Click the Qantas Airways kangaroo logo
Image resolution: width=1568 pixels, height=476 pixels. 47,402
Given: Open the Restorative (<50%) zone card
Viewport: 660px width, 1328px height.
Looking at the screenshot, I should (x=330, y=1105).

==

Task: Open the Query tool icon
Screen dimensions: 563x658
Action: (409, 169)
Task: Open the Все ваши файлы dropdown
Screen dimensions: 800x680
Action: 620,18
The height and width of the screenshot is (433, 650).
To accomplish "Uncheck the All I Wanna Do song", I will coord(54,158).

Assigned task: Write out every line of the entries that holds the word "Open".

Answer box:
Given: Open the Restorative (<50%) zone card
Task: Open the Query tool icon
Task: Open the Все ваши файлы dropdown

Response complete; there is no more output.